Tips for Anti-Scraping Security Analysts

Develop an adversarial mind set while analyzing and investigating anonymous web scraping bot activity conducted without authorization.

Form an Anti-Scraping team to deceive, rate limit and disrupt data stealing bot activity who violate user-agent directive. Test anti-scrapping technical control rigor. Explore creative applications of L4-7 switching and web engineering (e.g change DOM HTML markup structure) to achieve maximum impact while bots land on or inside the property. Implement directive crawl-delay. Remember, the stop sign is for the law abiding. Use CAPTCHA but be aware that some of these controls might impact user experience.

Should the log files indicate crawlers siphoning off PDF files, proceed immediately to check if the PDF files are leaking sensitive information.

Develop a feedback loop from Anti-Scraping team to Engineering , Legal and other stakeholders who can support reaching desired end state. Define end state. Mission statement must be crystal clear to the members of the team.

Augment Anti-Scraping team with cross functional skilled personnel to perform qualitative and quantitative analysis of unauthorized bot impact. Develop feedback loop from analytics team back to Engineering personnel, Legal and other relevant stakeholders.

Measure impact to network, bandwidth, packet loss, memory allocation errors, latency, API usage and any other measurements that could quantify loss, damage or harm to the infrastructure or business. (A must read for Security Analysts- eBay v. Bidder’s Edge. Take cues to quantify, qualify and characterize “harm.”)

Gather intelligence on adversarial bot proxies and bot crawling infrastructure. Capture crawlers true IP address and user-agent identity.

Prepare adversarial data crawling investigative reports for executive oversight with specific anti-scraping countermeasure recommendations. Include damage quantification in the reports.

Investigate anti-scraping controls bypass attempts. Exploit machine learning, NLP and Deep learning techniques in order to characterize bots and bot behavior.

Attempt to discover the nature of data sought by the bots, if possible. Are there specific pages and content sought or are the bots uncontrollably scraping entire web content ? Targeted bots can be detected and characterized so as to understand if the specific content is considered valuable for the data scrappers. Understand which bots are scraping content, price and contact information.

Develop a Trust-Nobot-Verify-All Bots policy.
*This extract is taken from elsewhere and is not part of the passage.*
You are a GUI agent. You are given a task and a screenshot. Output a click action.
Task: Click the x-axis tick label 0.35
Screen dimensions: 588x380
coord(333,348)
Similar to the financial sectors KYC, develop Know Your Bot KYB program. This is in addition to white listing and scoring bot risk. There may be more to a targeted bot than meets the eye.

Identify authenticated crawling activity by monitoring new or existing user accounts with high levels of HTTP/HTTPS activity and no purchases.

Detecting product view, social media profile outliers will help to discern human V. non-human activity. Track/detect competitor led scrapping of price, product catalogue, user profile and other specific data collection activities.

Several bots are built from open source libraries or code available on Github. Develop an adversarial application security plan with the end goal of disrupting crawling activity by changing the structure of web content ( landing page for e.g) depending on the bots signature and the code base used to develop the bots - thus defeating crawler logic.

Get creative with hot-linking. Instead of preventing hot-linking across the infrastructure, develop a controlled hot-linking plan to study the adversary.

Blacklist aggressive bots, submit offender an list routinely to ISP, Reputation service providers.

Involve legal personnel to fine tune website terms and conditions to restrict, warn offenders. Incorporate appropriate language to create deterrence effect. Develop legal and IT technologies to automatically send cease and desist notice to offenders duly reviewed by Counsel.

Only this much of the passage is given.